Parker bestowed the ultimate praise on the 2005 vintage commenting that during his tasting trip ‘I had the same excitement/jubilation that I remember experiencing when I tasted the 1982s in March, 1983’, the very vintage that made his name. He goes on to say that while the 2005s were different in style on the left bank, the right bank, St Emilion and Pomerol, were very similar to the hallowed 1982 vintage, ‘where so many incredibly sumptuous, ripe, intense, heady wines were produced’. Parker concluded by saying ‘I have never tasted so many extraordinarily rich, concentrated, massive wines so high in tannin and extract, yet with such precision, definition, and freshness. It is clearly a singular vintage that should evolve into one of the great vintages of Bordeaux

In fact, the 2005 vintage was the first truly investment driven en primeur campaign, decreed, with 2000, as the vintage of the century, thereby capturing the attention of a new generation of collectors looking to speculate and build stunning collections. Prices then were considered high, however, despite this, buying on release paid off, with prices increasing year on year until 2011, which was the time to sell. Since then the 2005s have dropped in value, returning to their original release price.

It has been generally accepted that the 2005 vintage had closed down, going through an adolescent stage, common for a truly age-worthy vintage. However, in anticipation of Parker’s rescores the wines have been revisited by the world’s leading critics. Neil Martin remarked last month that he was asked, which the best vintage was from 2000 to 2011 and his answer was 2005, ‘I was not the only person that placed 2005 at the top, closely followed by 2009… with 2000 and 2010 tucked just behind. What the 2005s possess is that structure and breeding’. Once again Jancis agrees, ‘the most impressive thing about this vintage particularly when compared with other “vintage of the century”, 2009 and 2010, is how consistently exciting it is”.

There is little question therefore, that 2005 is a remarkable vintage, one for the ages. In fact while critics now agree the wines are approachable, they will enter their drinking windows over the next three to four years and then improve for decades; the leading wines have the ageing potential of the 1928s and 1945s, this alone makes them truly special. Another extremely compelling point is that since late 2011 the 2005 have returned to, or close to their 2006 release prices, having doubled in value in the interim. Buying now allows one to avoid the opportunity cost of buying and storing wines, instead buying them now once they are entering their drinking window.

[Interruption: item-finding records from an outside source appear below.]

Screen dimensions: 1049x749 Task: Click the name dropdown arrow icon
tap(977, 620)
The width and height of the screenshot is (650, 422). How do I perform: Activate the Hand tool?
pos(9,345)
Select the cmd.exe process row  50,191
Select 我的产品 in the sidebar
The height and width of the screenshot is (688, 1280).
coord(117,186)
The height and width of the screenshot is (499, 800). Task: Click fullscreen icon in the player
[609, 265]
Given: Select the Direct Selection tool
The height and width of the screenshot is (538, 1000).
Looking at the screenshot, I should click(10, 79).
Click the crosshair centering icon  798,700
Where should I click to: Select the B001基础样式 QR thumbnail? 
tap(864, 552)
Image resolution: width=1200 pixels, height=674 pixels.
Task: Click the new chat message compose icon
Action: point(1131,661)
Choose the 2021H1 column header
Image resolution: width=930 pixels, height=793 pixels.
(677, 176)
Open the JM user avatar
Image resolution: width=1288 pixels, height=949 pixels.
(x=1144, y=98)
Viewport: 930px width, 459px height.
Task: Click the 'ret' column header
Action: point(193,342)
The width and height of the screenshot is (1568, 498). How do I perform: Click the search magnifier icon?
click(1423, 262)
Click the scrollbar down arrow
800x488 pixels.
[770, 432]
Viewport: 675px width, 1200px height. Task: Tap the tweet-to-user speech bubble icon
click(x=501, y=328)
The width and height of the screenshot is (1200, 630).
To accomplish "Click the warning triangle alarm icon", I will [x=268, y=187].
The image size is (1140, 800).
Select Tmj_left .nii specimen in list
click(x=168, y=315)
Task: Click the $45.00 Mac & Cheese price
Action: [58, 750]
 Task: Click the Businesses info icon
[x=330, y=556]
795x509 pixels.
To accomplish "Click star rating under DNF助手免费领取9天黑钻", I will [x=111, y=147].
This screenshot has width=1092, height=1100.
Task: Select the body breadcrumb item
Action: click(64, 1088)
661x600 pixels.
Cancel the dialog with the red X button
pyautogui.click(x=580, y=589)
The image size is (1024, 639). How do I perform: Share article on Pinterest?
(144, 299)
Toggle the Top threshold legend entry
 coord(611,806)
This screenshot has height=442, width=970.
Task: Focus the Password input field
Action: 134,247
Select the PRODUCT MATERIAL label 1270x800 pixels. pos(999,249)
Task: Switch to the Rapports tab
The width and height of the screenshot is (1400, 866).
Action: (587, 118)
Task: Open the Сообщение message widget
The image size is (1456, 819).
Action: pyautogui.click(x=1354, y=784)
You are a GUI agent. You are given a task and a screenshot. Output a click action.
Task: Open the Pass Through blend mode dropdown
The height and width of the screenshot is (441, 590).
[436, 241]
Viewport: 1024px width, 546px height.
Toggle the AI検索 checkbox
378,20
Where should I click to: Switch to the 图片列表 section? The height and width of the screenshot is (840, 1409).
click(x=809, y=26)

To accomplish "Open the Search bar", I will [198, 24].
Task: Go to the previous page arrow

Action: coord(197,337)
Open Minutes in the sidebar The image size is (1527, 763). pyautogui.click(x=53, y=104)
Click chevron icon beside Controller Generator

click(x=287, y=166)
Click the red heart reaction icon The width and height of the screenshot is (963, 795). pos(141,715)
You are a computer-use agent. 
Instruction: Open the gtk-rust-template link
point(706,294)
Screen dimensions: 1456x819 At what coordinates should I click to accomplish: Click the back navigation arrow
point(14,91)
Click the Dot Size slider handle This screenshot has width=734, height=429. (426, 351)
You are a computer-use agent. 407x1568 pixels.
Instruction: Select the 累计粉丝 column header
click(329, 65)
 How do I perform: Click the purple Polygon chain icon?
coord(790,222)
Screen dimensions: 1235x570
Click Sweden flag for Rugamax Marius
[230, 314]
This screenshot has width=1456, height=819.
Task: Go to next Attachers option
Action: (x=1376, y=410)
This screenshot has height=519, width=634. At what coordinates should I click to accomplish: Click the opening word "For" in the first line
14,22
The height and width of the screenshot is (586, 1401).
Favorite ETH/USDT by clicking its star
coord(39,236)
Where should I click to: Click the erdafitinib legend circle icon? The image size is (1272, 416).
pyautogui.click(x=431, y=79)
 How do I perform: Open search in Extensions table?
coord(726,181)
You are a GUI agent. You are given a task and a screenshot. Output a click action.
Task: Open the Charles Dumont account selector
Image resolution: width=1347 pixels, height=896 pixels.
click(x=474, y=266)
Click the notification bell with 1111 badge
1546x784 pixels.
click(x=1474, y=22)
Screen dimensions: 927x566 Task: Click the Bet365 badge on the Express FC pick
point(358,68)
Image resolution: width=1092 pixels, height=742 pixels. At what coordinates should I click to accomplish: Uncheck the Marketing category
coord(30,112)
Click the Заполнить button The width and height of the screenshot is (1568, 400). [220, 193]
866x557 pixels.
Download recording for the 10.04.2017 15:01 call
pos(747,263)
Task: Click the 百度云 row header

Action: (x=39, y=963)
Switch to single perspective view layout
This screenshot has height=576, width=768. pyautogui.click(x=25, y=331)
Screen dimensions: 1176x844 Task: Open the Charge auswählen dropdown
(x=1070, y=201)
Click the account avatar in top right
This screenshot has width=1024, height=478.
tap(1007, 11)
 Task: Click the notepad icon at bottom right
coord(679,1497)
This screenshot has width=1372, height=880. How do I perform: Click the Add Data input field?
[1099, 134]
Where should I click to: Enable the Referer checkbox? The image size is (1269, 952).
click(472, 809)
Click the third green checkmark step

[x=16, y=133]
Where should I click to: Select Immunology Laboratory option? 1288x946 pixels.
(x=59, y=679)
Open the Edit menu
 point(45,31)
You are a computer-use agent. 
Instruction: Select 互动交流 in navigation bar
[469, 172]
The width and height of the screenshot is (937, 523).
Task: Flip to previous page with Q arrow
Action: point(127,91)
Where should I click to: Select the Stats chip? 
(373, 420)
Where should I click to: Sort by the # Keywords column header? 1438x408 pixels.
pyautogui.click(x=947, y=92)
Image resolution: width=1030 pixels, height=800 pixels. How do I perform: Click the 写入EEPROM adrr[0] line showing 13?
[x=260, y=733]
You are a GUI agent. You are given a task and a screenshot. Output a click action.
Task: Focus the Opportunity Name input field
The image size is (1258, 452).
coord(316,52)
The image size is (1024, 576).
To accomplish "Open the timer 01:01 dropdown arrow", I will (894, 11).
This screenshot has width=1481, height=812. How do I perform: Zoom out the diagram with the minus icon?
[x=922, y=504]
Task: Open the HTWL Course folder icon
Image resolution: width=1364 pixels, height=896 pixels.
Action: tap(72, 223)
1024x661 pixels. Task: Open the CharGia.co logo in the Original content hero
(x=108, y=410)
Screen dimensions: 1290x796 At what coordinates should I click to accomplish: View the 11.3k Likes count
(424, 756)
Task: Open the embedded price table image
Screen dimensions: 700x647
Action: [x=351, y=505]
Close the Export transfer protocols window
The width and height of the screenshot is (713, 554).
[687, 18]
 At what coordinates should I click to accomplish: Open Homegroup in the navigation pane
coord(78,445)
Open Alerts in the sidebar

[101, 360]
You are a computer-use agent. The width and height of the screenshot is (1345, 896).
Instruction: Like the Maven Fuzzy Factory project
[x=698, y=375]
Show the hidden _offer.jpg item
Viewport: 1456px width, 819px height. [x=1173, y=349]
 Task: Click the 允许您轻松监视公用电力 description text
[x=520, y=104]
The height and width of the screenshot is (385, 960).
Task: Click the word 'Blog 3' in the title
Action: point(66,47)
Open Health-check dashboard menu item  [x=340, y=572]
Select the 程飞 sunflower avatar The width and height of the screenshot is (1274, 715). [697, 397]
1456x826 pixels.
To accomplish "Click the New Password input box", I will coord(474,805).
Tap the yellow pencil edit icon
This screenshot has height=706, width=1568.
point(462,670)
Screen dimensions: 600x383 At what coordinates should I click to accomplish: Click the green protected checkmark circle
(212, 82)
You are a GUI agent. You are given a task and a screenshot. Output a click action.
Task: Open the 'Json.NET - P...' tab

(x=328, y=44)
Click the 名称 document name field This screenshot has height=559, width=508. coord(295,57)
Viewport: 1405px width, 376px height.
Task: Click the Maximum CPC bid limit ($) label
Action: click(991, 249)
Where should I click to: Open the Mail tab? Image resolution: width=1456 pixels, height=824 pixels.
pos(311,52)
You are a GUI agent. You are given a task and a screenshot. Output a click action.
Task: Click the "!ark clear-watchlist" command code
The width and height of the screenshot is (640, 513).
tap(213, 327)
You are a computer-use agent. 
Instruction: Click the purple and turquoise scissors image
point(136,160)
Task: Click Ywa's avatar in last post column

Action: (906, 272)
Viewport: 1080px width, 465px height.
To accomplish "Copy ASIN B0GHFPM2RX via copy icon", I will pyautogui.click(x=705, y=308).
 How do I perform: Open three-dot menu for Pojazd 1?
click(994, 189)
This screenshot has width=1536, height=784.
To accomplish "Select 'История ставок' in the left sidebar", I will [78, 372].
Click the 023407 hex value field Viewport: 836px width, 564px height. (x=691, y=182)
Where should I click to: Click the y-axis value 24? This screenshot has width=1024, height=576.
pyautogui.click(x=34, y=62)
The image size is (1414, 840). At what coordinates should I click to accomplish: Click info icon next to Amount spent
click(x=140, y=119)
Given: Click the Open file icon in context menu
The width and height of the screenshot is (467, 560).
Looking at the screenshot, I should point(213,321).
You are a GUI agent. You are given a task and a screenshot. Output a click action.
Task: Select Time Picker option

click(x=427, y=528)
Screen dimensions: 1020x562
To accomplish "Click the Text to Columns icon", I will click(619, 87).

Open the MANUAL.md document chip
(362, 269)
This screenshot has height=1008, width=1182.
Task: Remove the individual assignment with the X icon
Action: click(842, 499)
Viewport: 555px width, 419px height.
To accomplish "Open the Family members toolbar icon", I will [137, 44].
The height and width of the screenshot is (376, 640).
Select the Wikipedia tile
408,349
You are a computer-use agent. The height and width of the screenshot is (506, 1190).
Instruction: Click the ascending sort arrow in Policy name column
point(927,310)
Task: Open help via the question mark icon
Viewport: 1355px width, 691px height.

The 2005s are trading at a large discount to the 2009s and 2010s and in many cases the 2000s. This makes the 2005s look like a strong buy opportunity prior to Parker’s rescores. Moreover, Parker revisiting the vintage presents a superb opportunity for price increases. For example, Parker participated in a vertical tasting of Mouton Rothschild in January, which led him to upgrade Mouton Rothschild 2005 from 96 to 99+, since then the price has risen over 20%. Parker has also recently tasted Montrose 2005, marking it up from 95 to 96 points and Haut Bailly up to 98 points from 95. We feel this is indicative of the vintage, one so powerful it has required 10 years to soften slightly and is therefore ready to achieve the high end of his initial scores.

Finally, Neil Martin, Parker’s heir apparent, has already given his rescores for many of these wines, marking several higher than Parker. This is a strong guide to what we can expect from Robert Parker. In conclusion, whether for cellaring and drinking over one’s lifetime, or speculating on in the short term, the 2005 rescores are the most exciting event in the market since the release of the 2009s and 2010s. Interest has been building since the New Year and we expect speculation to drive prices up even before the rescores!